While the objective of this work is not to reduce variance, we have nonetheless conducted additional experiments using 10 random seeds for both methods on the 1.5B model with $k=4$ as a robustness check:

The results indicate that GVPO consistently outperforms GRPO in terms of performance, while maintaining comparable standard deviations.

The objective resembles the GRPO objective, except it doesn't divide by the standard deviation, and has an additional pair of log policy-ratio terms that can be viewed as implicit rewards.

We would like to respectfully point out that your comparison may overlook a critical component of GRPO—the clipped importance sampling weight, $Clip(\frac{\pi_\theta(y_i|x)}{\pi_\text{old}(y_i|x)})$. This clipping mechanism is essential in GRPO to prevent gradient explosion due to large importance weights. While it effectively stabilizes training, it introduces bias into the gradient estimates. In contrast, GVPO does not rely on importance sampling from the outset, thereby avoiding these issues entirely (see Lines 270–285). This represents a significant advantage over GRPO that may not have been fully considered in your comparison.

But it has been observed empirically in DPO that such policy-parameterized rewards can be suboptimal or less stable compared to reward models (Swamy et al. 2025; Lin et al. 2024).

Thank you for providing the relevant literature. Our interpretation is as follows: Although DPO employs log-ratios as implicit rewards—thereby functioning similarly to reward models—it is, at its core, a policy that generates responses. It is therefore reasonable to expect that it may be suboptimal for the specific task of reward estimation, especially when compared to reward models explicitly trained to output scalar values.

As such I am curious about the effect of the policy ratio terms, I would think that there could be interesting ablations to conduct on their role in stability, as well as in probing the predictions in Section 3.5.

We conduct comprehensive ablation studies on the regularization terms.

First, we remove $Cov(\log\pi_\theta, \log\pi_{\theta^\prime})$ and $Var(\log\pi_\theta)$ individually. In both cases, the models fail to converge and produce incoherent outputs, indicating that these terms are essential for stabilizing training. Next, we remove both regularization terms simultaneously, i.e., removing the ratio terms and reducing the objective to $R - \overline{R}$. While this model initially converges, it begins to diverge after approximately 10% of the training steps, further confirming that the regularization terms are critical components of GVPO.

Questions

Why does incorporating the log-policy ratio terms into GVPO increase stability?

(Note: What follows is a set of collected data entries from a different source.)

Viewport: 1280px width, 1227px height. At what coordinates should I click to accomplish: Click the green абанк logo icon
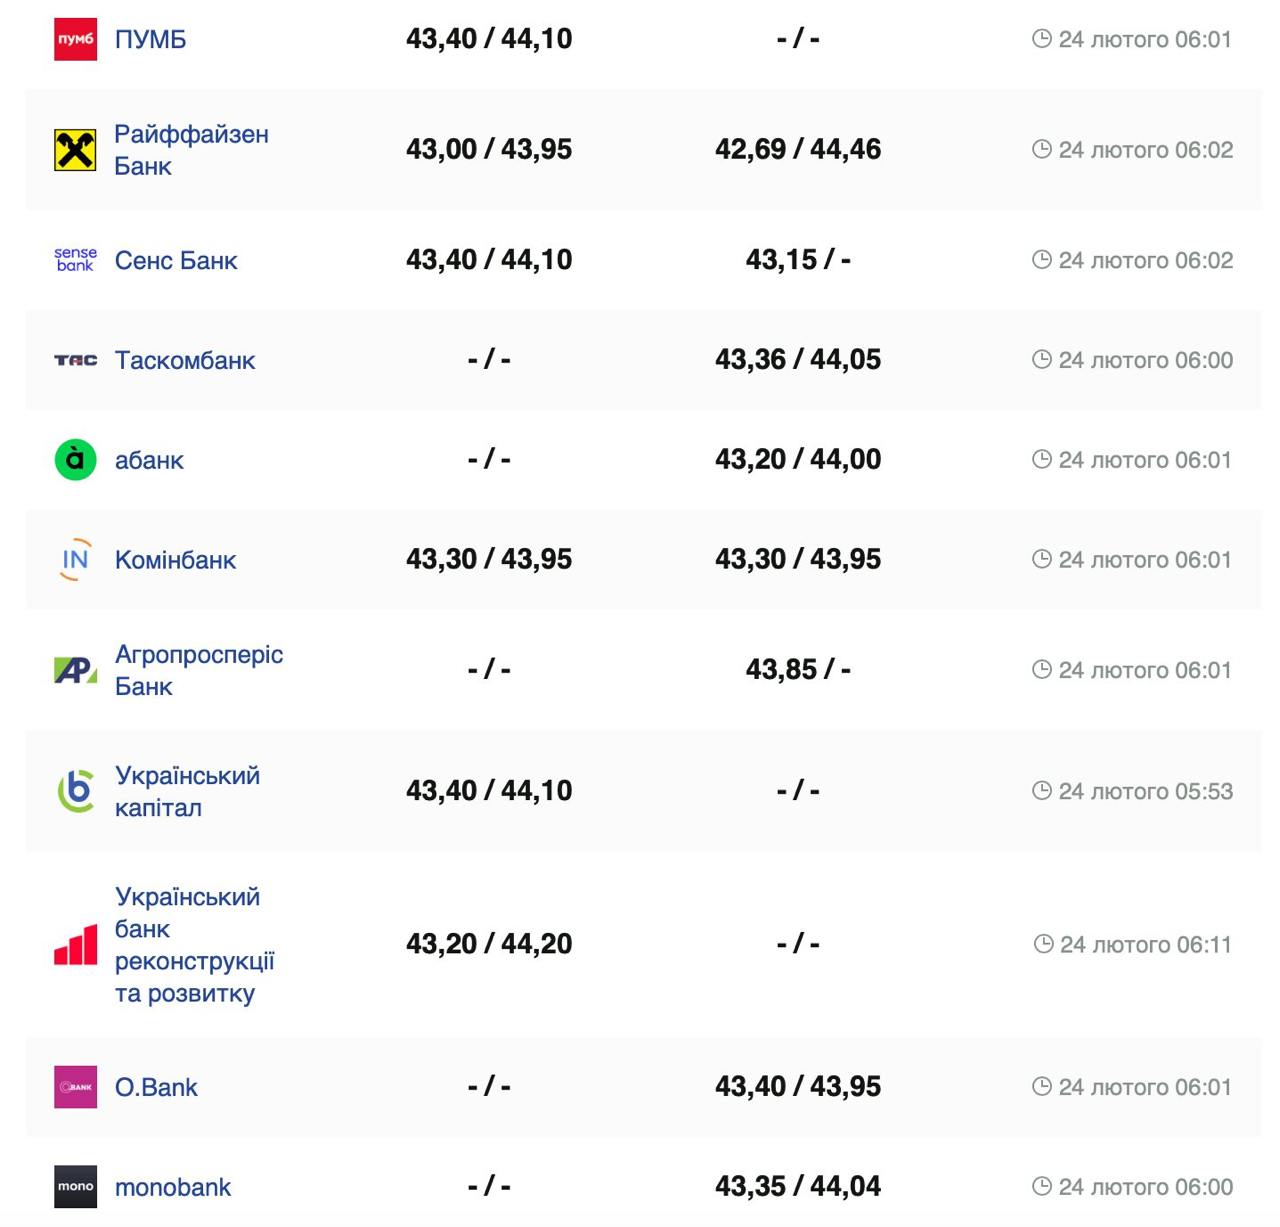click(x=75, y=460)
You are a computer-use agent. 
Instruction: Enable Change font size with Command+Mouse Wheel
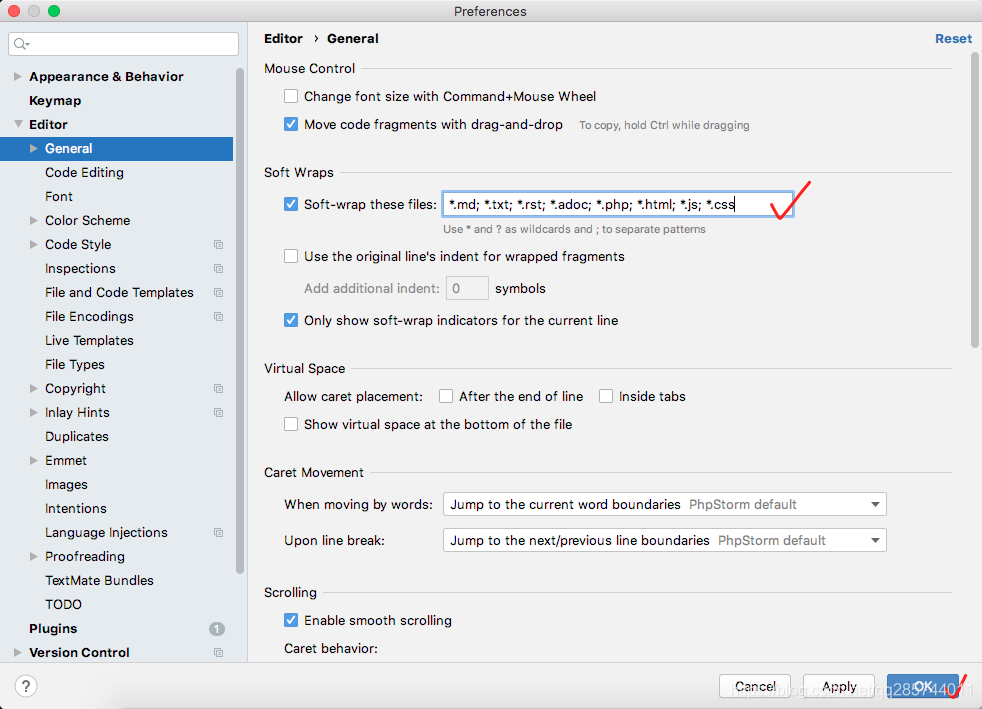pos(291,97)
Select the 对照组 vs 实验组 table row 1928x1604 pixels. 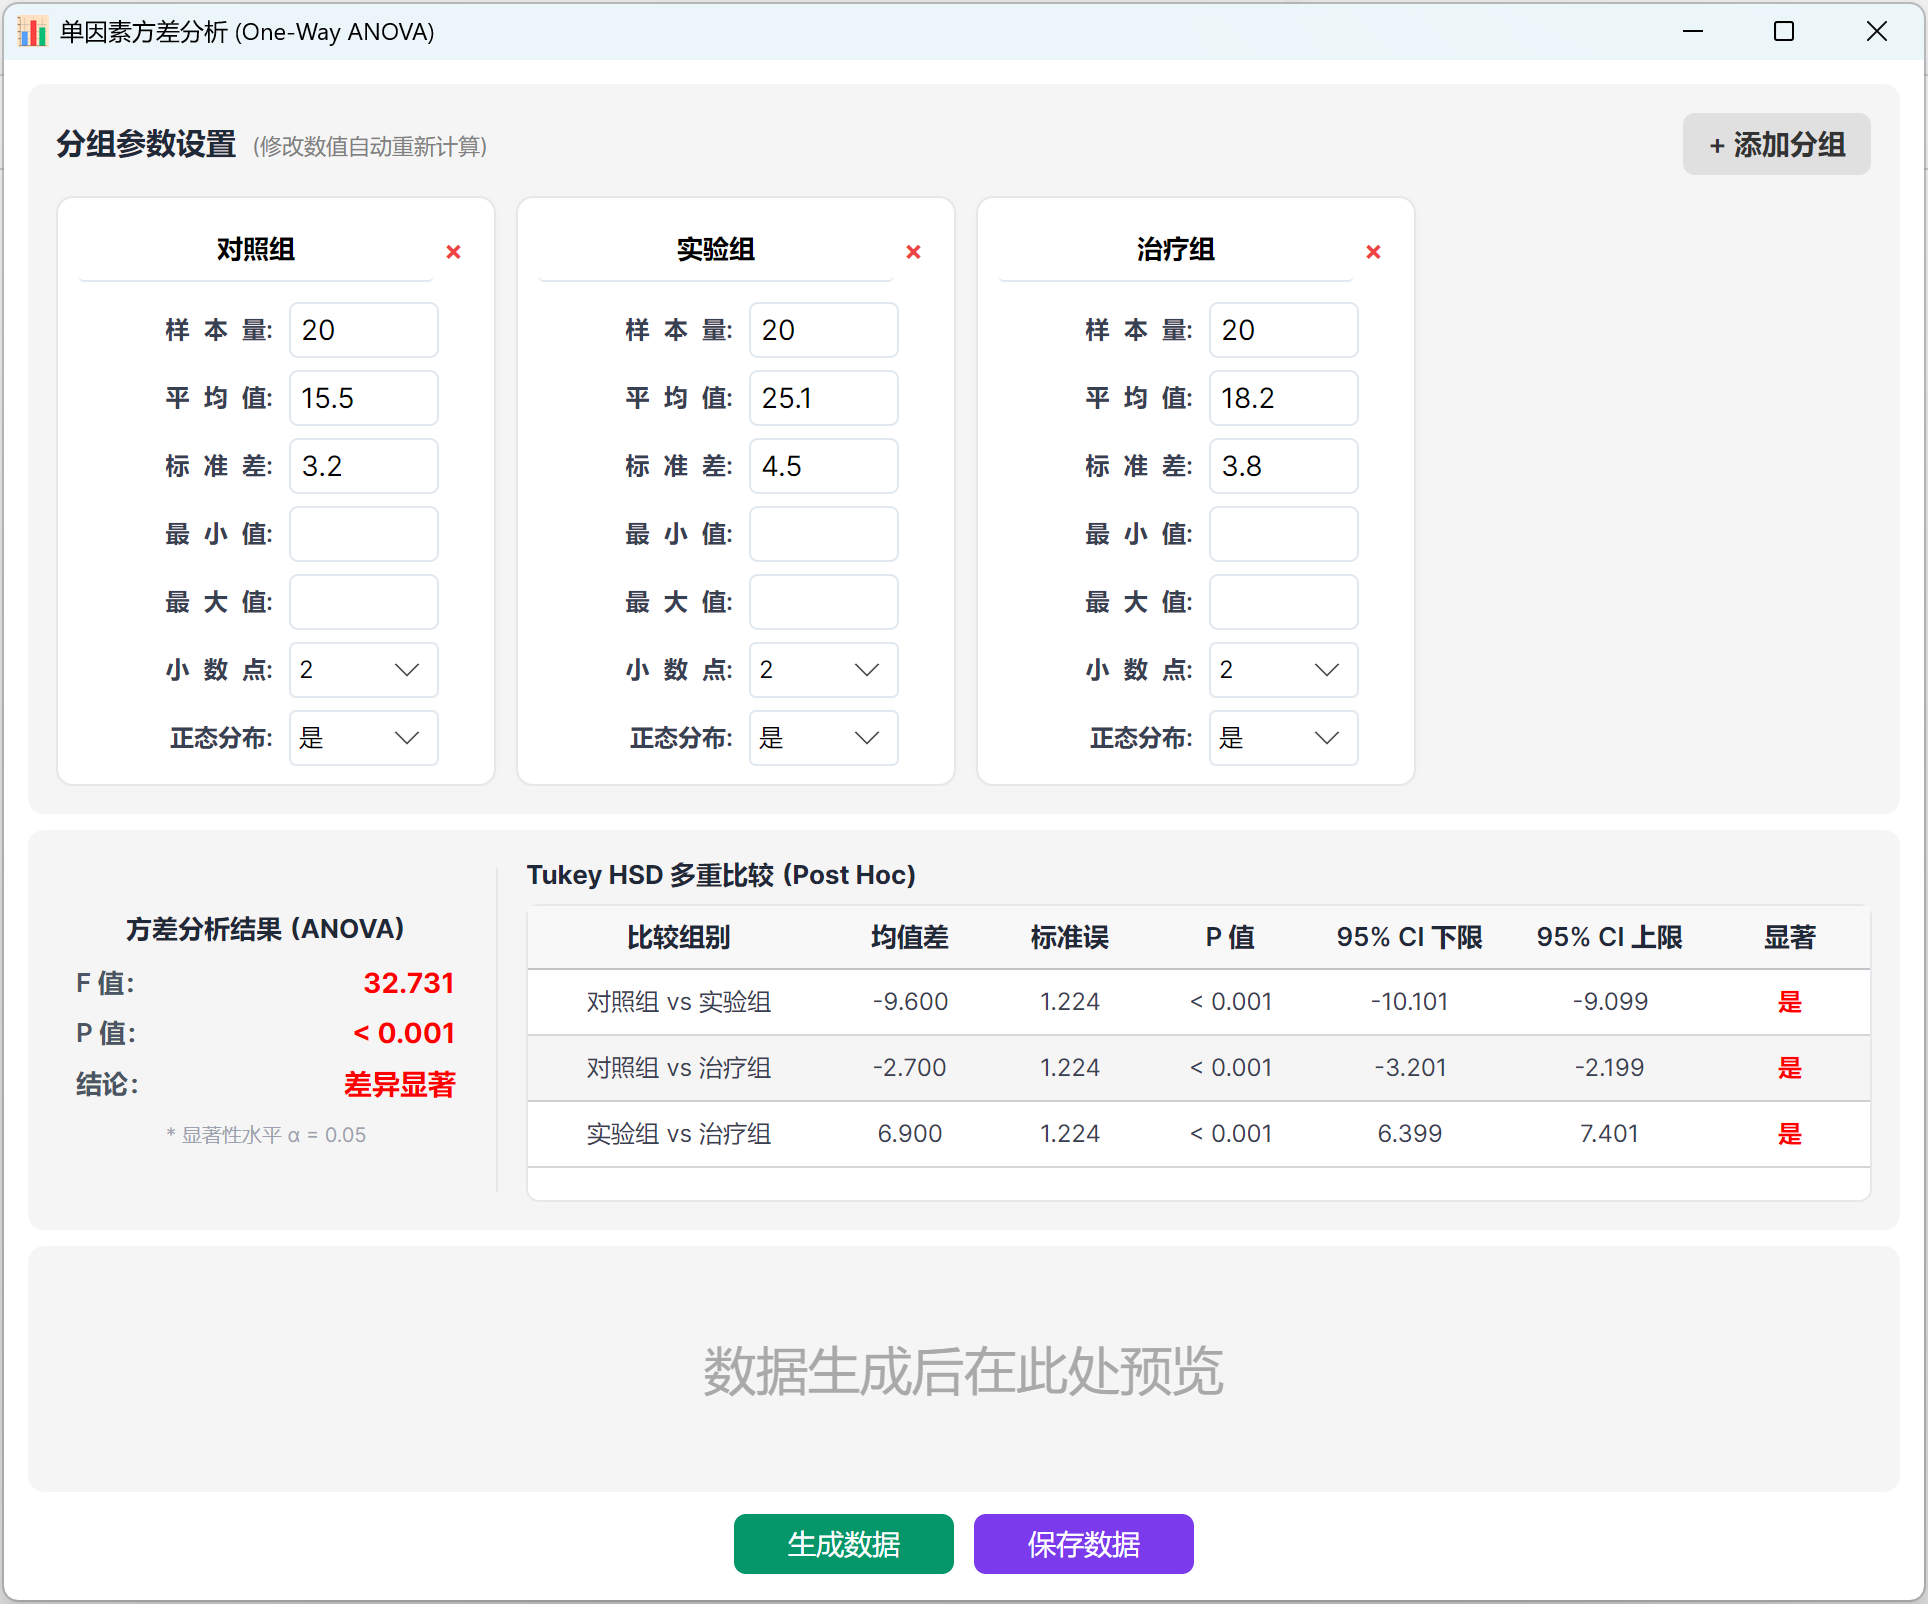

From the perspective of regularization, the log-policy ratio terms are equivalent to the sum of $Var$ and $Cov$ after taking gradients. These two components help discourage extreme probability assignments and prevent the current policy from deviating excessively from a reference policy. Both effects contribute to improved stability.

Thank you again for your comments. We have carefully considered them and addressed the concerns in our responses above.